*What is expected*. Print the records unchanged, from their first line through the line that contains "Looking at the screenshot, I should coord(1342,608).", including both ends.

########################################

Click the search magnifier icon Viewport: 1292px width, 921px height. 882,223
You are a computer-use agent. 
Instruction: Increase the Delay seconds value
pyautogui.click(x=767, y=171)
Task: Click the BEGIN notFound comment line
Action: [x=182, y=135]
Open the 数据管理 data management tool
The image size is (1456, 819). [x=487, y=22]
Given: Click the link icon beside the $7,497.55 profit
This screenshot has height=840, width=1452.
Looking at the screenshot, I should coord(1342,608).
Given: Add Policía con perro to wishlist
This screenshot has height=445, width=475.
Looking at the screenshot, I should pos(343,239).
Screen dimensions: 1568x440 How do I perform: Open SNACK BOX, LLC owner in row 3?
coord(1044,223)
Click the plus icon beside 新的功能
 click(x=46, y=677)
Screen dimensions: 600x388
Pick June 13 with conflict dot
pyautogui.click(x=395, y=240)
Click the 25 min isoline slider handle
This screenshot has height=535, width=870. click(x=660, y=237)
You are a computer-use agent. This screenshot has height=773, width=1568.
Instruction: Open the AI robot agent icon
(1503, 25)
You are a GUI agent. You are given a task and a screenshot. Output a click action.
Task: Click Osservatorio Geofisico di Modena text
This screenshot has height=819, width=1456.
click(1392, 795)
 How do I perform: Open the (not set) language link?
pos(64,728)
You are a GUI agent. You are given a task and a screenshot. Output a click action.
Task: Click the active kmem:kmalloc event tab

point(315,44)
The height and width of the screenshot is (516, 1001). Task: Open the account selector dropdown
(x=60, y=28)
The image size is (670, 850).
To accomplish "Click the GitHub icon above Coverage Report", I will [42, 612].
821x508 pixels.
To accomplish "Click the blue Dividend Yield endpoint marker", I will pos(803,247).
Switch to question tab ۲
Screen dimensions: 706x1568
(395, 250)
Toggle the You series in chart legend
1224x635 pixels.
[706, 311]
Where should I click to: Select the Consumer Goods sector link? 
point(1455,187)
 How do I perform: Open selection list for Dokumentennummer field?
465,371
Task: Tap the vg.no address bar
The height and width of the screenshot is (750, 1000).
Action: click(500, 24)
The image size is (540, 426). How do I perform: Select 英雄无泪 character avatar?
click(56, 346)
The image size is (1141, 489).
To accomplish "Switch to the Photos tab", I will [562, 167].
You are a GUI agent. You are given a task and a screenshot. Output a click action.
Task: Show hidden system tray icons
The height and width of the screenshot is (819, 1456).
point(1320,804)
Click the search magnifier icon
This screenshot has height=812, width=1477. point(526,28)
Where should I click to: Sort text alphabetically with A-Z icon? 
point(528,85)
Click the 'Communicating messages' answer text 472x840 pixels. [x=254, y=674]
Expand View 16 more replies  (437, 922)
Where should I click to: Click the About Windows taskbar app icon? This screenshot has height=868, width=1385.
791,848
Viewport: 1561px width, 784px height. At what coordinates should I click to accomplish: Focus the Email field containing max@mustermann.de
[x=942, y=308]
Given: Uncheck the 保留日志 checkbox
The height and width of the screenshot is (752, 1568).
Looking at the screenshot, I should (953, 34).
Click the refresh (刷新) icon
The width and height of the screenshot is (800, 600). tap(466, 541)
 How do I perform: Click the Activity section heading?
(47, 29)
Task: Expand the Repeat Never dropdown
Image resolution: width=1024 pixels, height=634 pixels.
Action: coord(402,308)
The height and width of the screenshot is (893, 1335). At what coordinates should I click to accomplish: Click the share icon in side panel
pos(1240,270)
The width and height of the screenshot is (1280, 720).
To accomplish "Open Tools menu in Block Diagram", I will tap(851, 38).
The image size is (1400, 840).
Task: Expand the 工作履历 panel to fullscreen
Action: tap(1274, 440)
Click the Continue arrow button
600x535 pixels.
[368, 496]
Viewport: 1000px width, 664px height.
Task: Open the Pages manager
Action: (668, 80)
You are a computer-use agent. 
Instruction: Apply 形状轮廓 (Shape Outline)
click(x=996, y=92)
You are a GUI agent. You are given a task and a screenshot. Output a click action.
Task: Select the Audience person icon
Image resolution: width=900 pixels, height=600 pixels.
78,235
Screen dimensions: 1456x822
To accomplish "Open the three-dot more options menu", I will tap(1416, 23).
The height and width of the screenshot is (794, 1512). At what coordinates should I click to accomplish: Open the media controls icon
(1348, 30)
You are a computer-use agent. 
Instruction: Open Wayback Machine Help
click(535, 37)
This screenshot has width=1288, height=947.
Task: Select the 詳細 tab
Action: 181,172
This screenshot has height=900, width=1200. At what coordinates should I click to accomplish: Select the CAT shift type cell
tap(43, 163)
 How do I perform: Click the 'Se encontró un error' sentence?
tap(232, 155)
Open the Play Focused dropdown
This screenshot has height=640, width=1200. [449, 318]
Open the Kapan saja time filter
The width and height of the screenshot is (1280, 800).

########################################

*Exercise response*.
Click the search magnifier icon Viewport: 1292px width, 921px height. 882,223
You are a computer-use agent. 
Instruction: Increase the Delay seconds value
pyautogui.click(x=767, y=171)
Task: Click the BEGIN notFound comment line
Action: [x=182, y=135]
Open the 数据管理 data management tool
The image size is (1456, 819). [x=487, y=22]
Given: Click the link icon beside the $7,497.55 profit
This screenshot has height=840, width=1452.
Looking at the screenshot, I should coord(1342,608).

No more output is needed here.